## Text block
Ever since I was a wee small lad growing up in Houston, Texas, I've been a watcher of politics and especially political contests. It's probably no surprise that I work for a politician, although many of my friends have always thought me destined for politics. But even as a child, when my dad ran for several different offices both successfully and unsuccessfully, the process has been crooked and the halls of the elections are lined with folks with their hands out, either trying to get into your pockets or trying to put some bribes, er, I mean campaign contributions, in your pocket.
This year is different in many aspects. There's no big surprise as to who the Republican Party's Presidential candidate will be, regardless of the outcome tonight. I say tonight, because this year our Texas Primary Election is two and a half months late. What was traditionally always held on the first or second Tuesday (I forget which) in March has been delayed until today due to various law suits and controvery about a recent redistricting.

## Recorded information
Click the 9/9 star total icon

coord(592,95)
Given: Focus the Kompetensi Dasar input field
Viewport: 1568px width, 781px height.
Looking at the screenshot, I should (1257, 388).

## Exercises to complete
1) Translate the sentence "This year is different in many aspects." from the Texas primary post into Spanish.
2) Extract the passage of the Texas primary post from "Ever since I" to "in your pocket.", copying it word for word.

## Answers for the tasks
1) Este año es diferente en muchos aspectos.

2)
Ever since I was a wee small lad growing up in Houston, Texas, I've been a watcher of politics and especially political contests. It's probably no surprise that I work for a politician, although many of my friends have always thought me destined for politics. But even as a child, when my dad ran for several different offices both successfully and unsuccessfully, the process has been crooked and the halls of the elections are lined with folks with their hands out, either trying to get into your pockets or trying to put some bribes, er, I mean campaign contributions, in your pocket.